Work to be completed
Write out the passage below about opportunity and career choices word for word, in full.

Document excerpt
__________

Once in school other factors take over. Reading and writing, making friends, meeting people other than his parents, each bringing a child opportunity for personal development. As the child grows into young adulthood, opportunities abound. Legal adulthood begins at age eighteen with it’s the right to vote, or to go to war. To go to or not to go to college may be the next challenge. Money can likely be a problem, or rather the lack of it might be, but there is still the opportunity to work and to take out a student loan.
Then we look at the computer whiz kids, the geniuses of the present generation. Many of them had a vision and went for it. Some either dropped out of school or didn’t go at all but went straight to the internet with their ideas and hard work to become millionaires and more, before the age of thirty-five. They are not easily recognizable for many wear blue jeans and sneakers to work, drive old cars, and often work twenty-four hours a day and sleep in their offices. Success comes in many different packages. They seized the opportunity and ran with it. Luck plays into the equation, but hard work and good clear minds, plus a belief in themselves helped make them successful. Whether or not to choose the best apparent opportunity for a successful life, is anybody’s uneducated guess, especially for the young and inexperienced who might have a hard time understanding why they, too, must start at the bottom of the stack (i.e. copy boy instead of investigative reporter) for their best opportunity to learn and advance their careers. Some choose to take the best paying job which they may end up hating instead taking a lesser paying, but more interesting job. Does money determine satisfaction? With the abundance of jobs available today one doesn’t have to take the best, or the worst job offered, so the opportunity of choice presents itself once again. Some people are altruistic and become our teachers or social workers. Their lives are dedicated to others. They certainly don’t do it for the money. The joy of helping others succeed is their reward. Non-profit agencies offer a host of interesting jobs, most of which are interesting and fulfilling, but not wealth-making for the average worker. What a shame our culture does not reward service professionals their worth in our society. Then we would all win!

__________

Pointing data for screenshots
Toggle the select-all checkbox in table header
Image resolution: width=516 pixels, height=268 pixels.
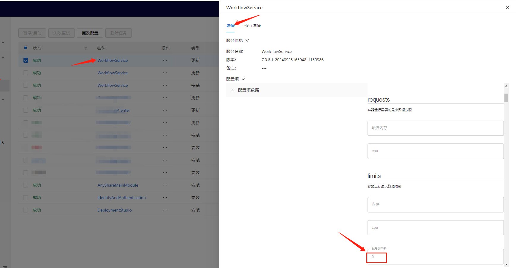(x=26, y=48)
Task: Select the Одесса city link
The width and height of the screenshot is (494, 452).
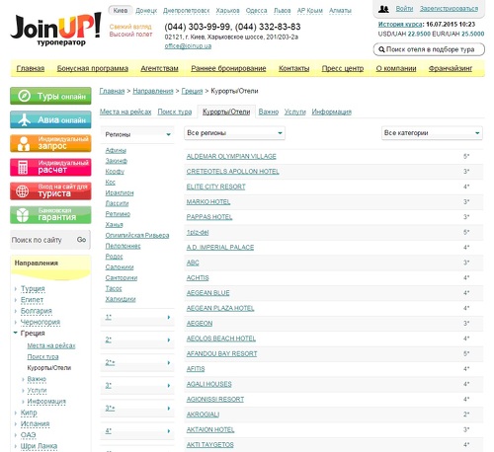Action: pos(256,11)
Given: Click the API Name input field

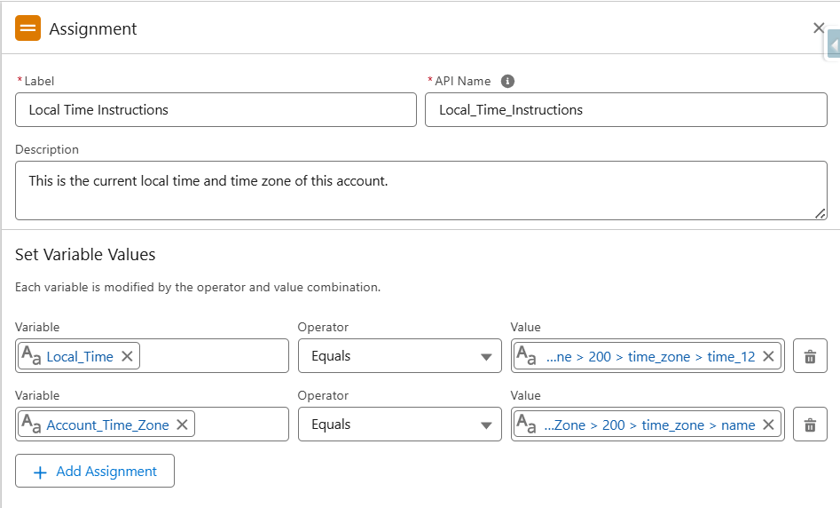Looking at the screenshot, I should pyautogui.click(x=625, y=110).
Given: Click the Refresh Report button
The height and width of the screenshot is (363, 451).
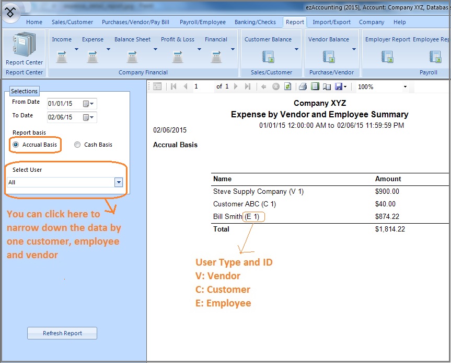Looking at the screenshot, I should pyautogui.click(x=62, y=333).
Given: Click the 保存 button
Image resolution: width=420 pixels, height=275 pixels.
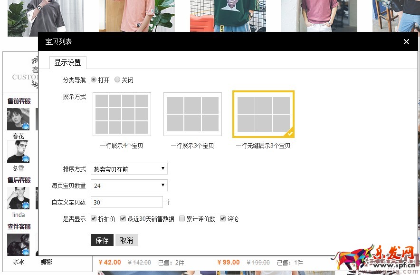Looking at the screenshot, I should pyautogui.click(x=102, y=240).
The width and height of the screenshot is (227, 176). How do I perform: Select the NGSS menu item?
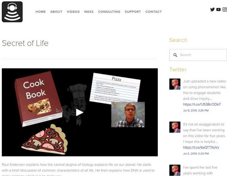pos(89,12)
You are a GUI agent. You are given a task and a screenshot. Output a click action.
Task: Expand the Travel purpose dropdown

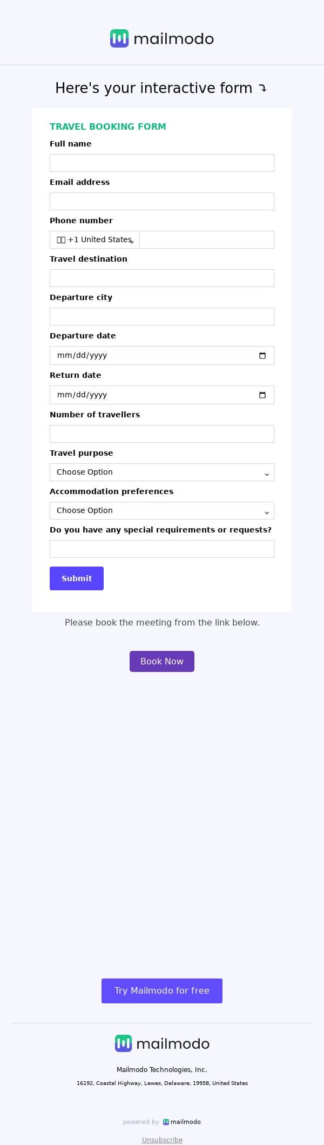[x=162, y=472]
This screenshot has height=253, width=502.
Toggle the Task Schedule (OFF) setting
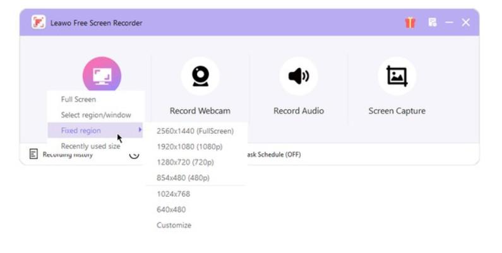pos(273,155)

__________

Reply to the task
Once in school other factors take over. Reading and writing, making friends, meeting people other than his parents, each bringing a child opportunity for personal development. As the child grows into young adulthood, opportunities abound. Legal adulthood begins at age eighteen with it’s the right to vote, or to go to war. To go to or not to go to college may be the next challenge. Money can likely be a problem, or rather the lack of it might be, but there is still the opportunity to work and to take out a student loan.
Then we look at the computer whiz kids, the geniuses of the present generation. Many of them had a vision and went for it. Some either dropped out of school or didn’t go at all but went straight to the internet with their ideas and hard work to become millionaires and more, before the age of thirty-five. They are not easily recognizable for many wear blue jeans and sneakers to work, drive old cars, and often work twenty-four hours a day and sleep in their offices. Success comes in many different packages. They seized the opportunity and ran with it. Luck plays into the equation, but hard work and good clear minds, plus a belief in themselves helped make them successful. Whether or not to choose the best apparent opportunity for a successful life, is anybody’s uneducated guess, especially for the young and inexperienced who might have a hard time understanding why they, too, must start at the bottom of the stack (i.e. copy boy instead of investigative reporter) for their best opportunity to learn and advance their careers. Some choose to take the best paying job which they may end up hating instead taking a lesser paying, but more interesting job. Does money determine satisfaction? With the abundance of jobs available today one doesn’t have to take the best, or the worst job offered, so the opportunity of choice presents itself once again. Some people are altruistic and become our teachers or social workers. Their lives are dedicated to others. They certainly don’t do it for the money. The joy of helping others succeed is their reward. Non-profit agencies offer a host of interesting jobs, most of which are interesting and fulfilling, but not wealth-making for the average worker. What a shame our culture does not reward service professionals their worth in our society. Then we would all win!